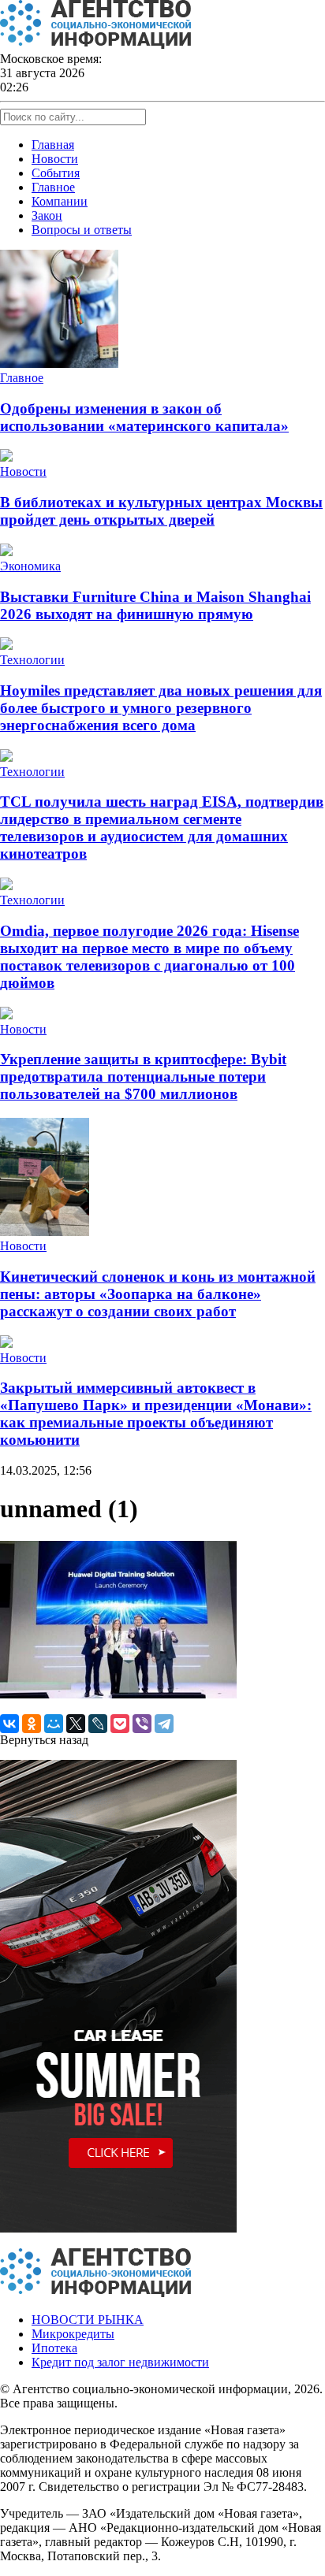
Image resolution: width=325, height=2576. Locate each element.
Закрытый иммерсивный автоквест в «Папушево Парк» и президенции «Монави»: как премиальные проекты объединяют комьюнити (156, 1413)
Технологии (32, 659)
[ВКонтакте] (9, 1723)
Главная (53, 144)
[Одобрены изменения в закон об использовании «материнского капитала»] (59, 363)
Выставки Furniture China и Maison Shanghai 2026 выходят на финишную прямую (155, 605)
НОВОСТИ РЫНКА (88, 2319)
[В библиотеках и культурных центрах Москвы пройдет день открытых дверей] (6, 457)
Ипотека (54, 2348)
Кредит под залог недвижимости (120, 2362)
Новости (55, 158)
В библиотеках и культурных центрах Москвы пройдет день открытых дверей (161, 511)
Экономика (30, 566)
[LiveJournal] (97, 1723)
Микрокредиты (73, 2333)
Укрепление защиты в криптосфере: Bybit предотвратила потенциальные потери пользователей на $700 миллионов (143, 1076)
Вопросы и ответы (82, 229)
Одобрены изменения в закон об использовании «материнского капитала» (144, 417)
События (56, 173)
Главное (53, 187)
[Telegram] (164, 1723)
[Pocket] (119, 1723)
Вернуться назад (44, 1739)
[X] (75, 1723)
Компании (60, 201)
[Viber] (142, 1723)
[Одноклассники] (31, 1723)
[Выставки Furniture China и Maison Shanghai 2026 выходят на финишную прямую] (6, 552)
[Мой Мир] (53, 1723)
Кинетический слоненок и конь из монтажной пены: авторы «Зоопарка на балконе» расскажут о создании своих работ (158, 1294)
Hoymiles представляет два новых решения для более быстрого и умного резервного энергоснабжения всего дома (161, 707)
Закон (47, 215)
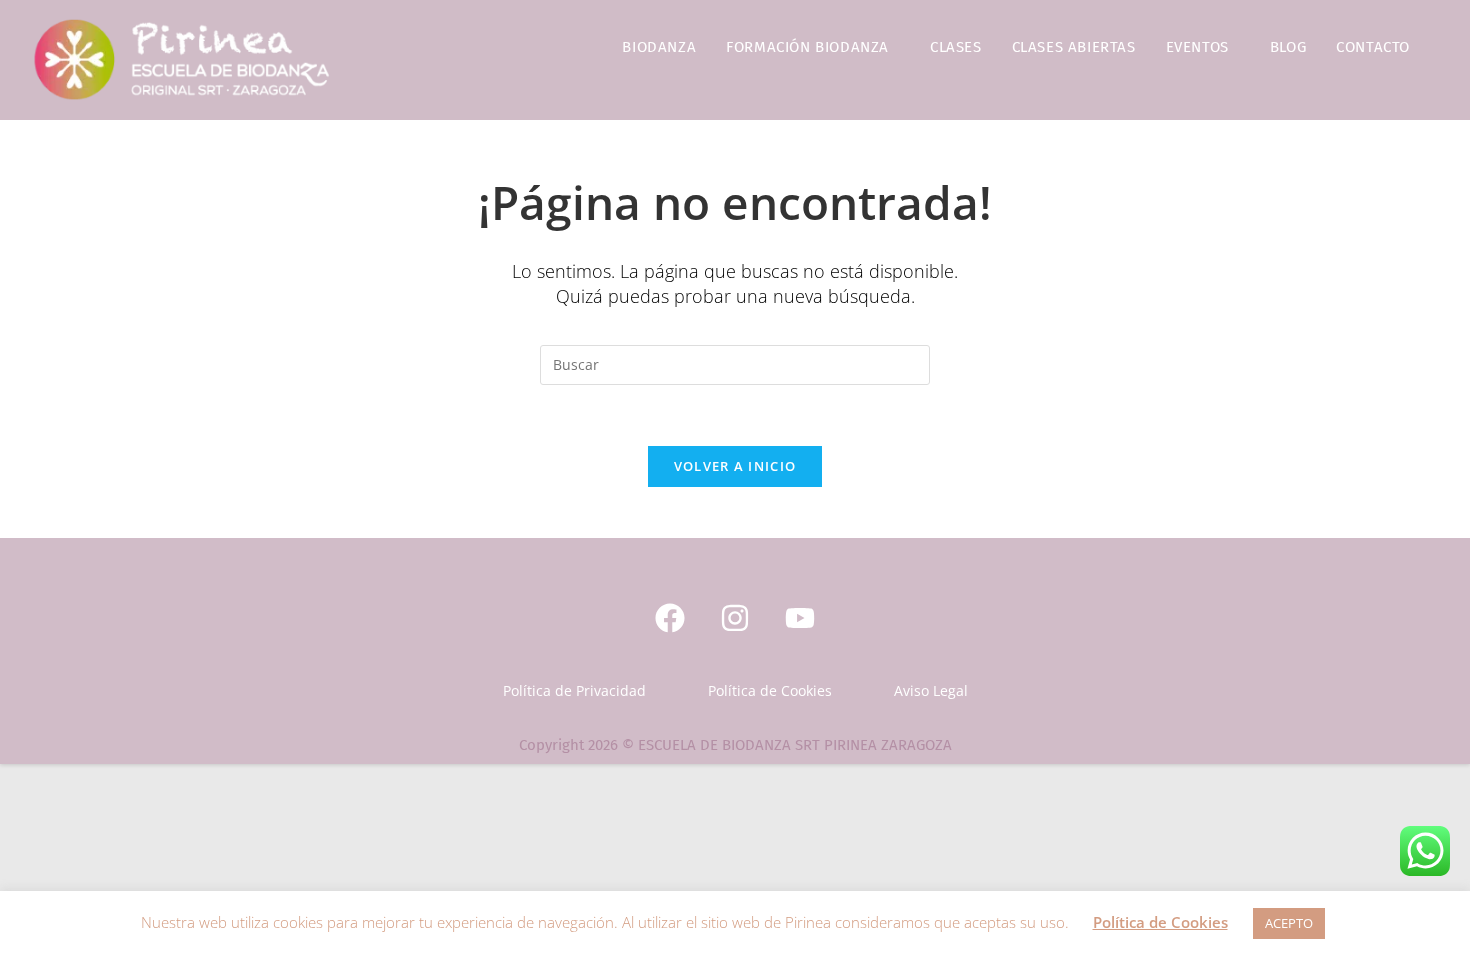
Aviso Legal (931, 690)
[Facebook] (670, 618)
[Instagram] (735, 618)
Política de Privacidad (574, 690)
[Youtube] (800, 618)
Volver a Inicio (735, 466)
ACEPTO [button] (1289, 923)
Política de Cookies (770, 690)
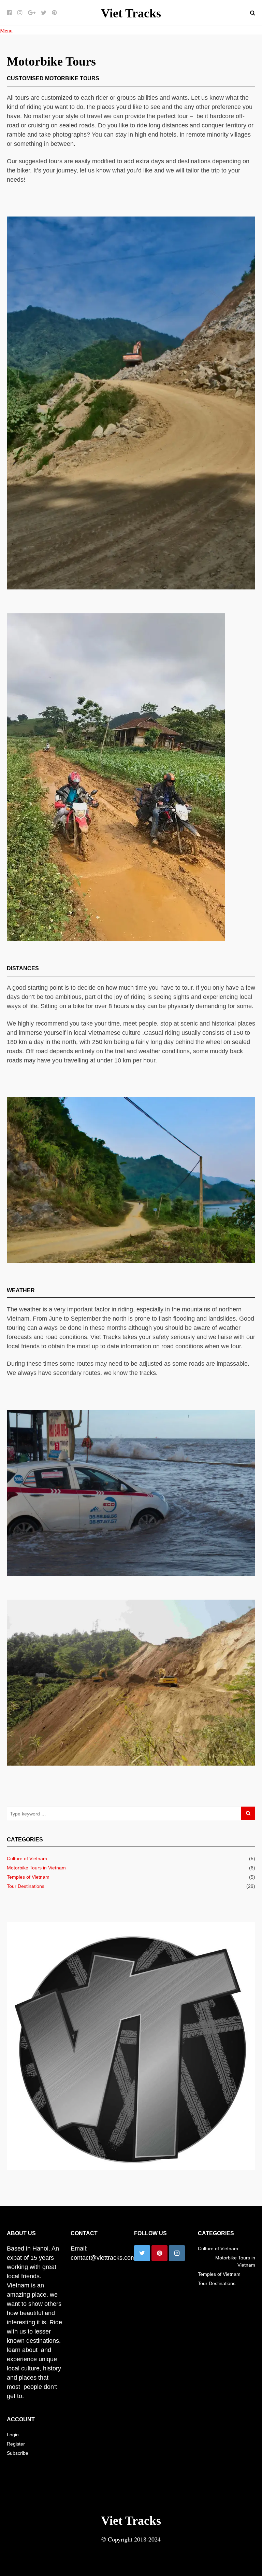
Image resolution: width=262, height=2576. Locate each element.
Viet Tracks (131, 13)
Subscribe (17, 2453)
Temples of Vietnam (28, 1877)
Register (16, 2444)
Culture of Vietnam (27, 1858)
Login (13, 2434)
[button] (6, 30)
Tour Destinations (25, 1886)
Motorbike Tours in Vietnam (36, 1867)
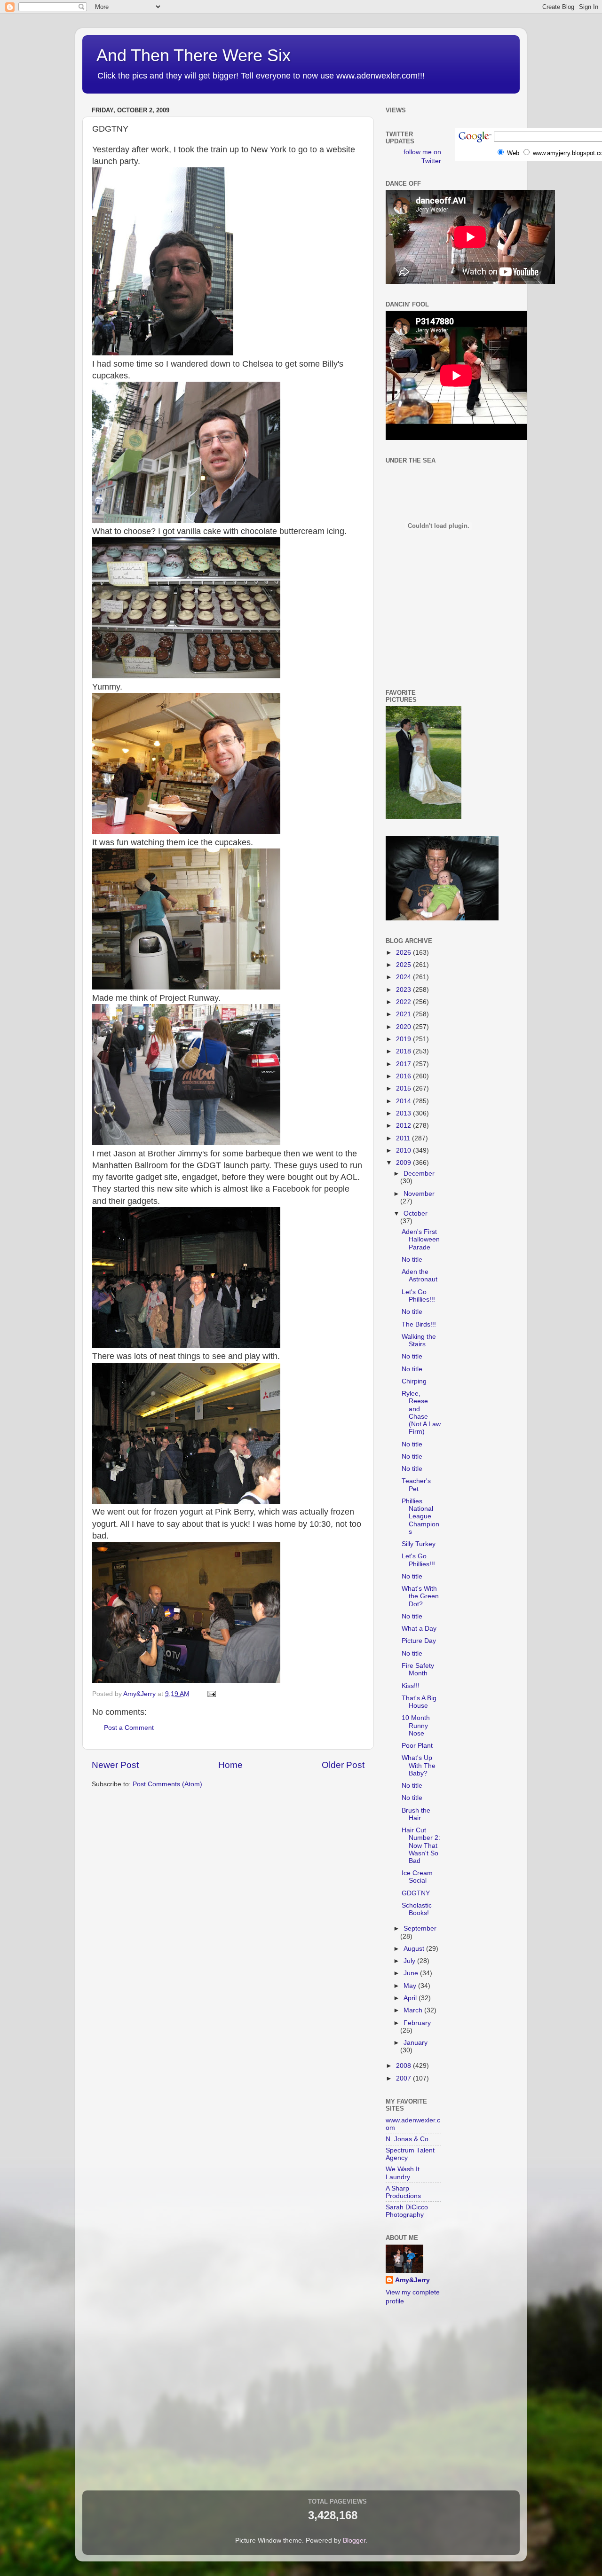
##############################
Your reply should consist solely of the lines from the one containing "Aviso Legal (931, 690)" through the last line of the material, reproduced exactly and without pictures.

**ANSWER SECTION:**
Aviso Legal (931, 690)
[Facebook] (670, 618)
[Instagram] (735, 618)
Política de Privacidad (574, 690)
[Youtube] (800, 618)
Volver a Inicio (735, 466)
ACEPTO [button] (1289, 923)
Política de Cookies (770, 690)
Image resolution: width=262, height=2576. Locate each element.
Viet Tracks (131, 13)
Subscribe (17, 2453)
Temples of Vietnam (28, 1877)
Register (16, 2444)
Culture of Vietnam (27, 1858)
Login (13, 2434)
[button] (6, 30)
Tour Destinations (25, 1886)
Motorbike Tours in Vietnam (36, 1867)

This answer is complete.